Dataset records
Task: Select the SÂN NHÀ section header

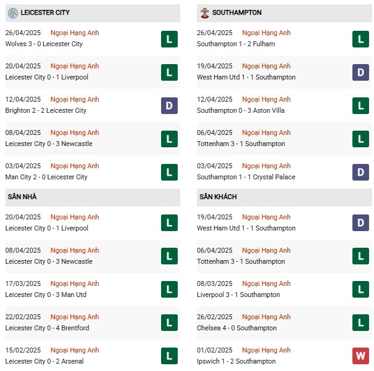Action: click(93, 197)
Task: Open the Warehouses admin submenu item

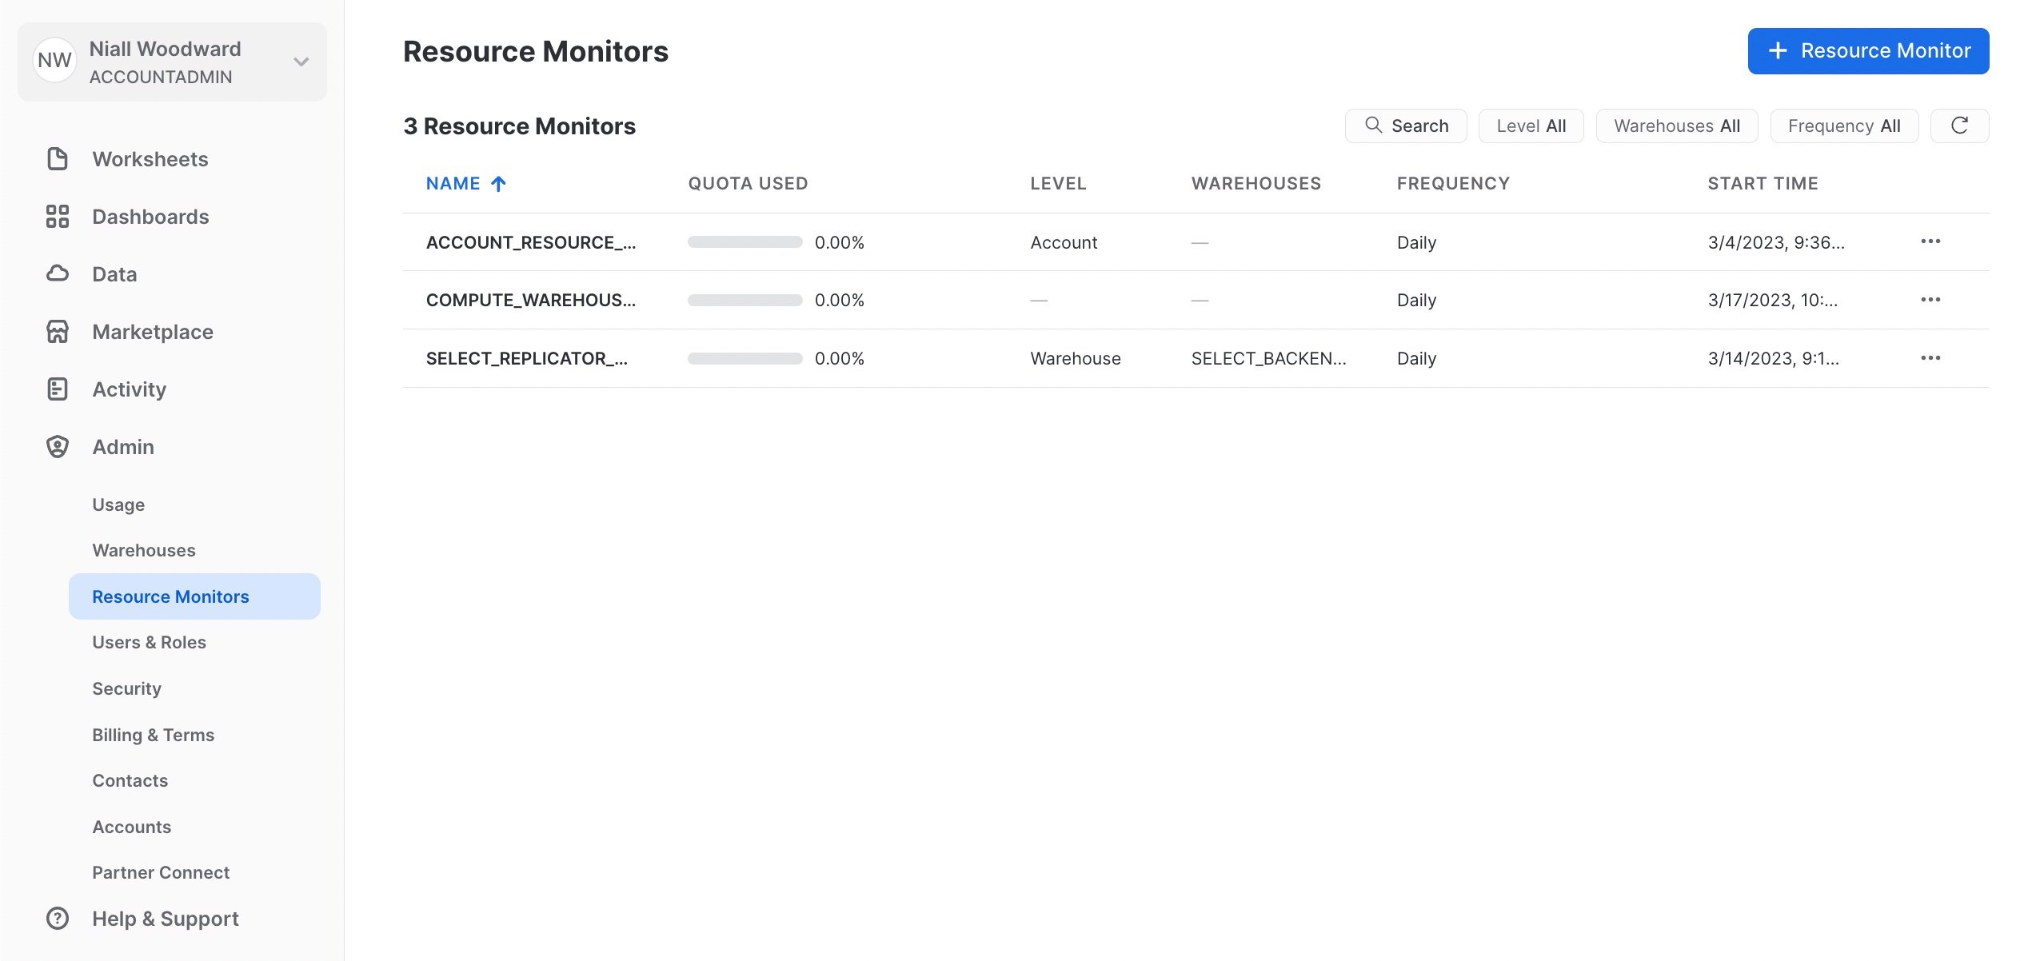Action: pos(144,550)
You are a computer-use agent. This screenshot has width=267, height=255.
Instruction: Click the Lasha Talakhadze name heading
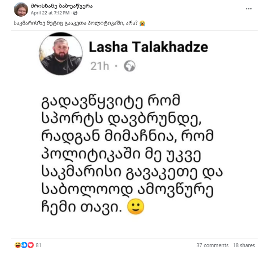(x=148, y=47)
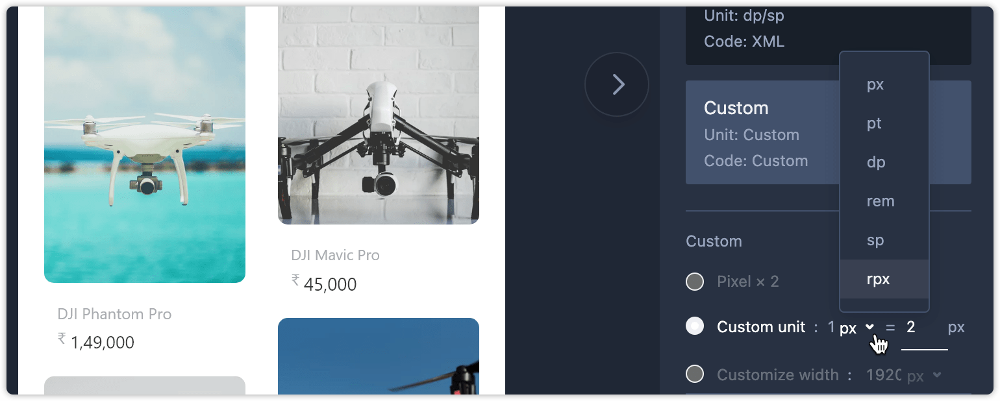Click the DJI Phantom Pro product title
1000x401 pixels.
pos(114,314)
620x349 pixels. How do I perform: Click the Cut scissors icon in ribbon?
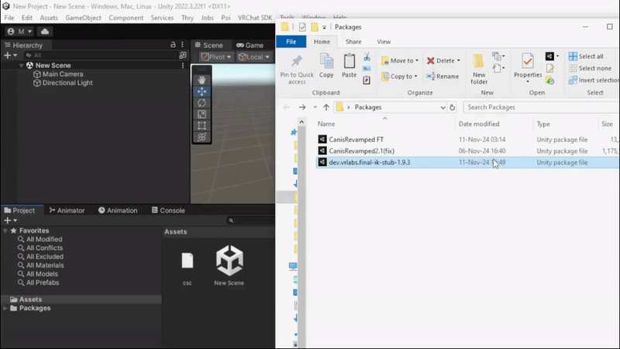pos(367,57)
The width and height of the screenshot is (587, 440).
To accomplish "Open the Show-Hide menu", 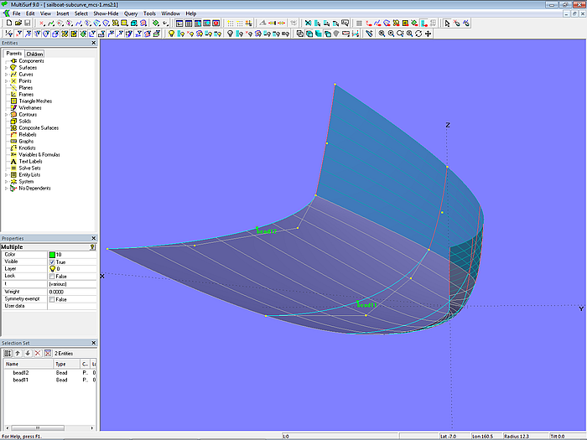I will (x=106, y=13).
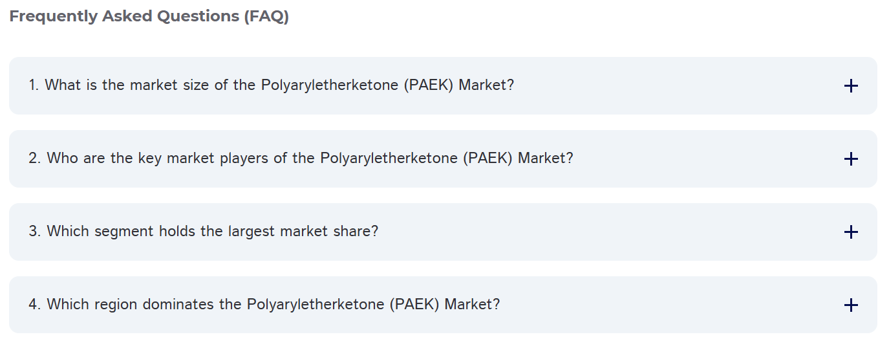
Task: Select the question numbered '4.' in the FAQ
Action: [264, 305]
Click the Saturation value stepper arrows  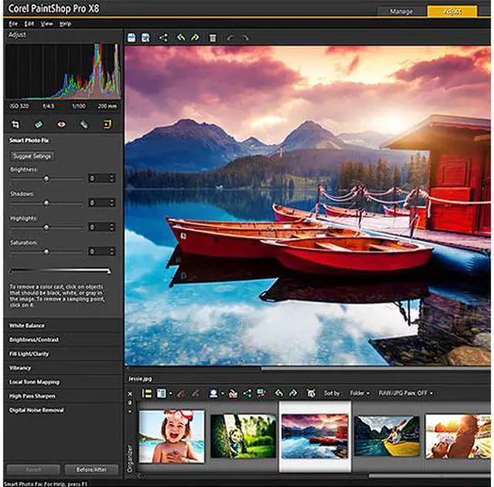tap(113, 252)
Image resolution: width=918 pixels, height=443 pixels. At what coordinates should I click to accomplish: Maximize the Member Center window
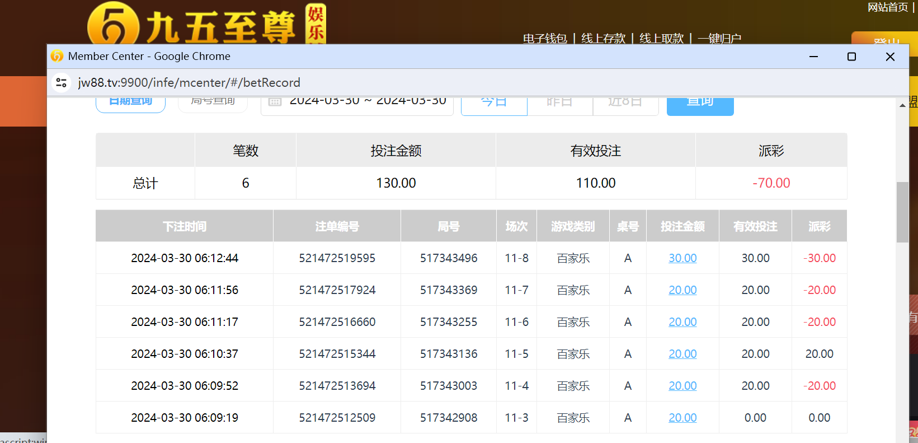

### [Exercise task]
Please update the data from the line with "Task: Open the Warehouses admin submenu item" to the line with "pos(367,57)", replacing "scissors icon" with "scissors button" and changing nothing else. Give back only those lines, without the pictures.

### [Correct answer]
Task: Open the Warehouses admin submenu item

Action: pos(144,550)
You are a computer-use agent. This screenshot has width=267, height=255.
Instruction: Click the Lasha Talakhadze name heading
(x=148, y=47)
Click the DJI Phantom Pro product title
1000x401 pixels.
pos(114,314)
620x349 pixels. How do I perform: Click the Cut scissors button in ribbon?
pos(367,57)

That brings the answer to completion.